Despite food shortage reports in some parts of the country, preliminary food production forecast for 2015/2016 indicates that the country has a surplus of more than 3 million metric tonnes.
However, officials of the Ministry of Agriculture, Livestock and Fisheries have linked the current situation with the alarming weather condition that has got farmers worried and bracing poor harvests next season.
The ministry's Acting Assistant Director, Crop Monitoring and Early Warning, Ms Marystella Basil Mtalo, told the 'Daily News' in Dar es Salaam yesterday that according to statistics for the 2015/2016 cropping season, the country recorded a total of 16,172,841 metric tonnes of food production, which included 9,457,108 metric tonnes of cereals and 6,715,733 tonnes of non cereals.
"Demand for the country was 13,159,326 metric tonnes and, therefore, it has a surplus of 3,013,515 metric tonnes of food", Ms Mtalo pointed out.
She noted that although the national food Sufficiency Ratio (SSR) is 123 per cent, 43 councils in 15 regions were reported to have food deficit during the assessment period. "This situation is common due to climatic factors as we have witnessed a region having surplus food but at the same time other areas within the same region are facing food deficit," she noted.
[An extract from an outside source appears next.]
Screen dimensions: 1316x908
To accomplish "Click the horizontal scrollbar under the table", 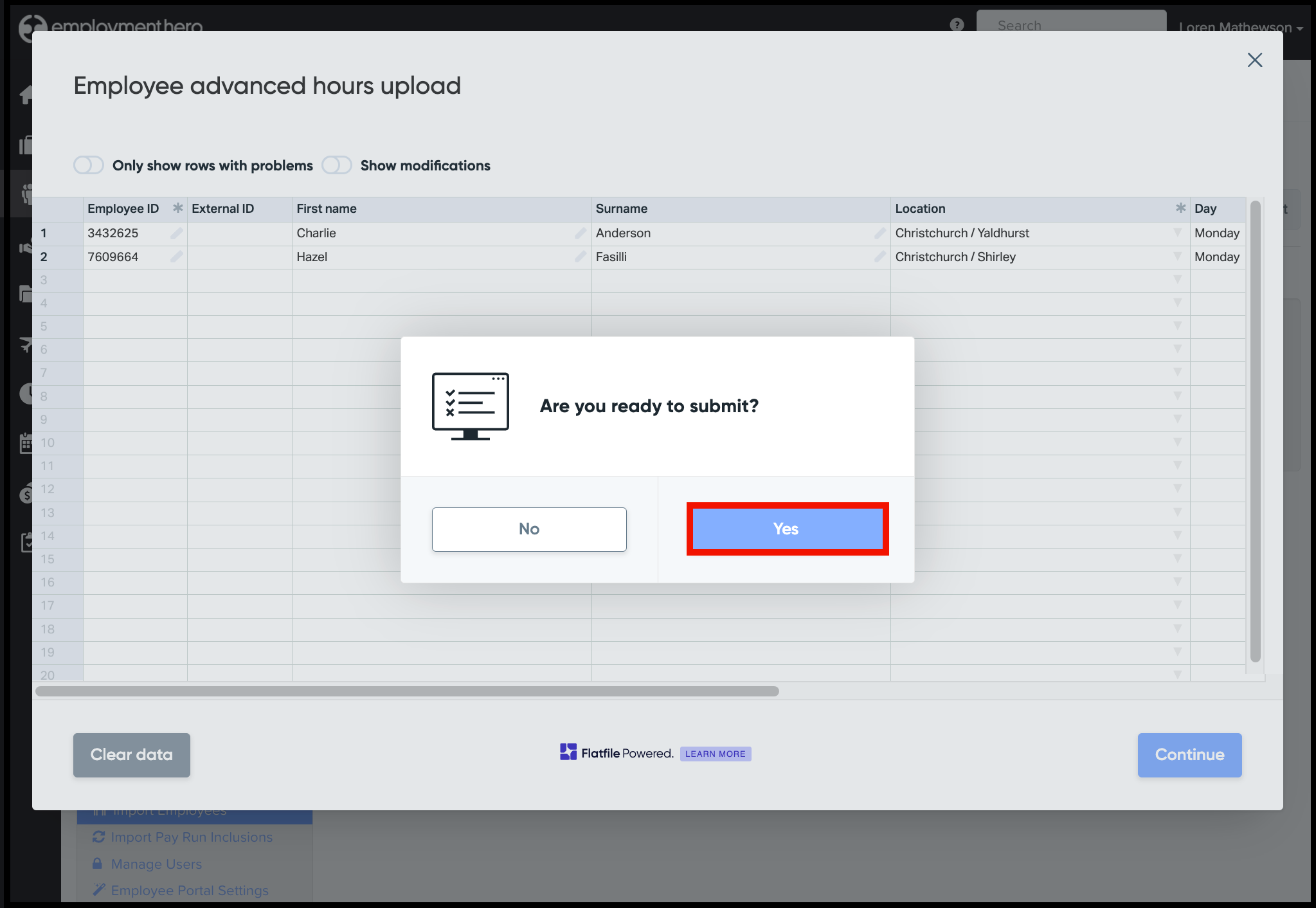I will point(407,691).
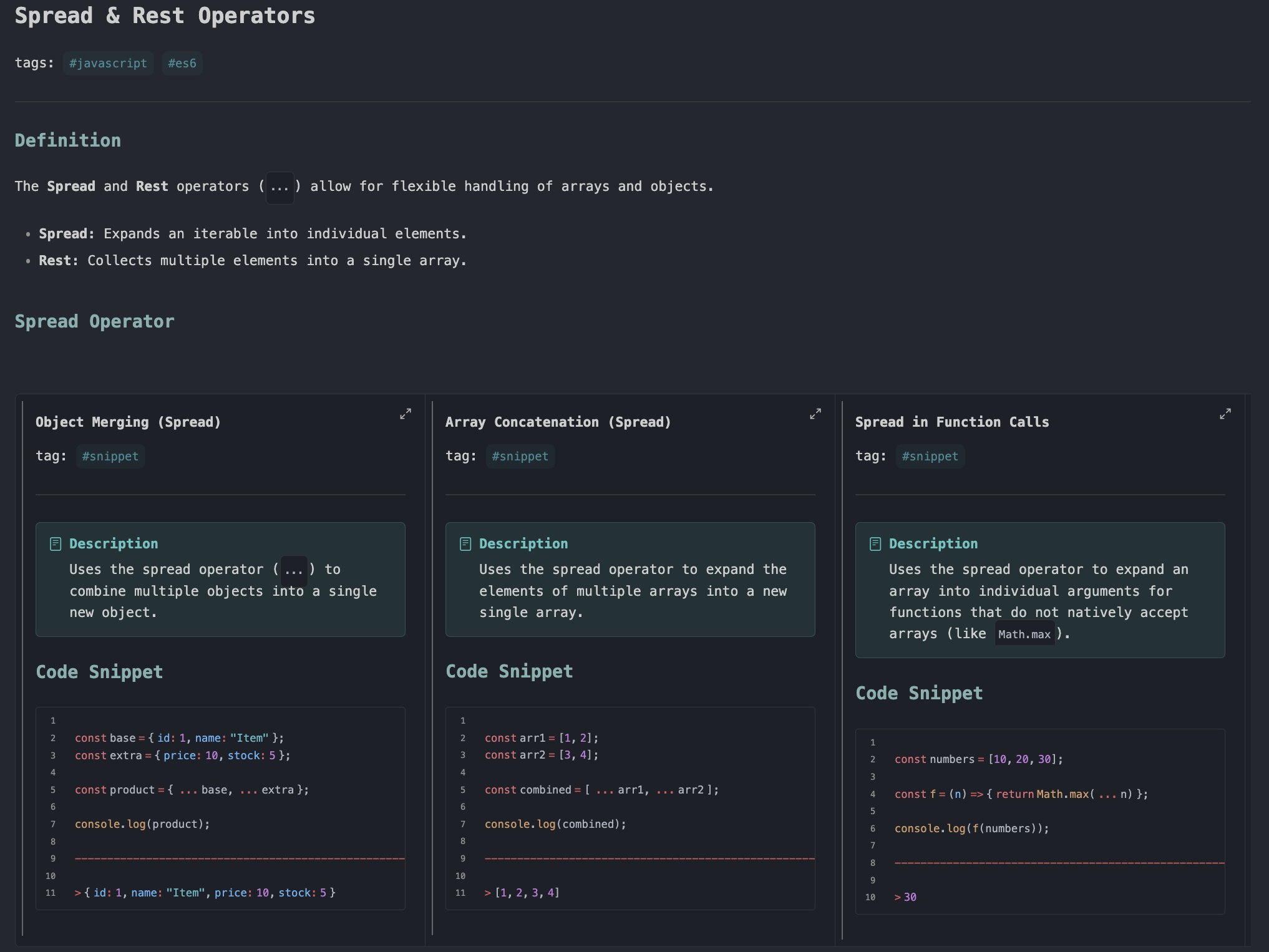Click line number 5 in Array Concatenation snippet
The width and height of the screenshot is (1269, 952).
click(x=463, y=790)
Ms Mtalo said during the crop production assessment, 11 regions were reported to have surplus food between 122 and 222 per cent, twelve regions had self sufficient of between 103 and 118 per cent and only two regions -- Dar es Salaam and Tanga -- had food deficit.
"Basing on preliminary food production forecast for 2015/2016, at least 43 councils were reported to have been facing food deficit. Currently, some ministry officials have been dispatched to the vulnerable areas to conduct comprehensive food and nutrition security assessment for further interventions," Ms Mtalo reported.
She explained that normally, the preliminary food production forecast is done in May against the consumption/ marketing year, adding that currently, people are consuming the food, which was produced in 2015/2016.
The acting director, however, added that the number of councils facing food deficit has increased to 53 after the earthquake that hit Kagera Region last year, making all its councils and one council in Tabora vulnerable.
An Agricultural Development Officer at the ministry's Crop Monitoring and Early Warning Department, Mr Aradius Kategano, however, dismissed reports that the country was facing serious food shortage as false, saying the country was currently consuming the food harvested during the 2015/2016 season, which had a surplus of more than 3 million metric tonnes.
"The country is not facing food shortage. What is happening is just fear by the public due to poor rains," Mr Katakana said.